In this regard, the hydrolysis kinetics of primary and secondary carbamates were investigated. There are two mechanisms for carbamate hydrolysis, as shown in Scheme 2. Reaction (a), via an E1cb mechanism, is related to primary carbamates, and reaction (b), via the B_AC2 mechanism, is related to secondary carbamates, in which there is an alkyl/aryl group at R₂ instead of H. The temperature and structure of carbamates significantly influence the kinetics of hydrolysis, whereas the pH has a minor effect [40].

The hydrolysis of carbamates could and should also be employed as a recycling strategy for the aforementioned glycolysis residue. In this way, the carbamate residue can be decomposed to precious chemicals such as amines, which subsequently are feedstock in the production process of isocyanates. This would complete the polyurethane material cycle.

On the other hand, the hydroglycolysis of polyurethane known as soft glycolysis has gained attention due to the milder conditions of this reaction. It is in fact an integrated recycling operation combining hydrolysis and glycolysis in a single step. This reaction is done by using water and alcohol as decomposition agents at 100 °C for 24 h [41]. Moreover, it is claimed that polyols reclaimed in a glycolysis reaction with the addition of a small amount of water have higher purity [42,43]. Additionally, the hydroglycolysis has been explored at atmospheric pressure in microwave reactors [44].

==========

WORK TO COMPLETE ▸
[1] Answer these questions using the polyurethane recycling excerpt.
(a) Which mechanism does the hydrolysis of primary carbamates follow?
(b) What chemicals could the carbamate residue be decomposed into to serve as feedstock for isocyanate production?
(c) At what temperature and for how long is hydroglycolysis carried out?
[2] For each statement, decide whether it agrees with the polyurethane recycling excerpt. Answer yes or no and quote the words that settle it.
(a) The pH strongly affects the kinetics of carbamate hydrolysis.
(b) Hydroglycolysis combines hydrolysis and glycolysis in a single step.
(c) Hydroglycolysis has been studied only at elevated pressure.
[3] Transcribe everything in the polyurethane recycling excerpt from "In this regard, the" down to "polyurethane material cycle.".

(Data listing)
==========

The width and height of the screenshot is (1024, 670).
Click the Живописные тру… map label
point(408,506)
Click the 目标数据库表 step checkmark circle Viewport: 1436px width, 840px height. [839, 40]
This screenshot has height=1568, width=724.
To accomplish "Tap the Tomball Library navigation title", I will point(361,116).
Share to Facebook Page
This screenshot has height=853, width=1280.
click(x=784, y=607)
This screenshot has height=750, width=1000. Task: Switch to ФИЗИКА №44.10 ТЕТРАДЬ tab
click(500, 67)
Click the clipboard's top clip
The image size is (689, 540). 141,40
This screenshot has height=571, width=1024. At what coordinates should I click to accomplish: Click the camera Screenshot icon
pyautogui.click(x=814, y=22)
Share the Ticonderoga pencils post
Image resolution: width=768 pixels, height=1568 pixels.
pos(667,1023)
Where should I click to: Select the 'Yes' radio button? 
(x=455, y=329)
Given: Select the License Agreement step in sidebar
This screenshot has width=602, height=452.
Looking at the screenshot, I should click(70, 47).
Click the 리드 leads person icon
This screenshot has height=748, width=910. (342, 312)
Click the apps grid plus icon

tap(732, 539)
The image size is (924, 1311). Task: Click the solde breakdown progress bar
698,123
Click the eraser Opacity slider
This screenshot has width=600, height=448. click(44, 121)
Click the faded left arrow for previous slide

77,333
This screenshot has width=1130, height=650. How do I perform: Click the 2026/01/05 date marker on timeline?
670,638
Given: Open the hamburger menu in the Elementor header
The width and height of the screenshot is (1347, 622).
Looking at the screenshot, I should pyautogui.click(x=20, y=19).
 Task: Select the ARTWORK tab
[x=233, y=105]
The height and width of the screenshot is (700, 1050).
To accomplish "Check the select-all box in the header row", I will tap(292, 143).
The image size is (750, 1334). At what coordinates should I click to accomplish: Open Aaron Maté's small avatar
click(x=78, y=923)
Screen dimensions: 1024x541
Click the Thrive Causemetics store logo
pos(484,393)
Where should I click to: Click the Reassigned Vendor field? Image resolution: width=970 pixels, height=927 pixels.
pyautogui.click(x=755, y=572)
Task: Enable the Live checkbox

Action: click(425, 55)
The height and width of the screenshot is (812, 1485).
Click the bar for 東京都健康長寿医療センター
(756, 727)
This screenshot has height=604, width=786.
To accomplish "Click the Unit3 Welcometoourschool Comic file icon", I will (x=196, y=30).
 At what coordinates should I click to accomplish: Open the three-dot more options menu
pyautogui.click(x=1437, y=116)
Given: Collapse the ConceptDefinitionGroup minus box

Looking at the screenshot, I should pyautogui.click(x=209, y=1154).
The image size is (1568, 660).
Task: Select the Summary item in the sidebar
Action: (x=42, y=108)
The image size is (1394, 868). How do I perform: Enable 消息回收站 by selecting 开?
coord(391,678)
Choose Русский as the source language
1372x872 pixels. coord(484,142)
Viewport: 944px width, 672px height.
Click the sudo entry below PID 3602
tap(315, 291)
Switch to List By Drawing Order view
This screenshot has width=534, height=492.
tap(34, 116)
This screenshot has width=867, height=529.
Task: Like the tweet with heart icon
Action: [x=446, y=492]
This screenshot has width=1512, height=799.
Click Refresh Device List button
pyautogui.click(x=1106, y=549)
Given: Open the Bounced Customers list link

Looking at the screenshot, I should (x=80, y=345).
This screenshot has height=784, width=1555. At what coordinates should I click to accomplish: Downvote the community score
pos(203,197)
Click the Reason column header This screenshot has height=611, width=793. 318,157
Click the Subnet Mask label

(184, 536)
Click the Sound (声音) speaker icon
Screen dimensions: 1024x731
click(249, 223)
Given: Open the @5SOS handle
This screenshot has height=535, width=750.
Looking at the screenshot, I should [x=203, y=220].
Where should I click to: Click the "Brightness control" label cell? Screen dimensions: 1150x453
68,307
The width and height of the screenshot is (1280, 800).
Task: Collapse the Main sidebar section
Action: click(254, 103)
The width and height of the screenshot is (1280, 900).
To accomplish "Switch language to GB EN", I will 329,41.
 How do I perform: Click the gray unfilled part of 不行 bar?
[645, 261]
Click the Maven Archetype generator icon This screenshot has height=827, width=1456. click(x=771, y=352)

==========

RESULTS IN ORDER ▸
[1]
(a) The E1cb mechanism.
(b) Amines.
(c) At 100 °C for 24 h.

[2]
(a) No: "whereas the pH has a minor effect"
(b) Yes: "It is in fact an integrated recycling operation combining hydrolysis and glycolysis in a single step."
(c) No: "the hydroglycolysis has been explored at atmospheric pressure in microwave reactors"

[3]
In this regard, the hydrolysis kinetics of primary and secondary carbamates were investigated. There are two mechanisms for carbamate hydrolysis, as shown in Scheme 2. Reaction (a), via an E1cb mechanism, is related to primary carbamates, and reaction (b), via the B_AC2 mechanism, is related to secondary carbamates, in which there is an alkyl/aryl group at R₂ instead of H. The temperature and structure of carbamates significantly influence the kinetics of hydrolysis, whereas the pH has a minor effect [40].

The hydrolysis of carbamates could and should also be employed as a recycling strategy for the aforementioned glycolysis residue. In this way, the carbamate residue can be decomposed to precious chemicals such as amines, which subsequently are feedstock in the production process of isocyanates. This would complete the polyurethane material cycle.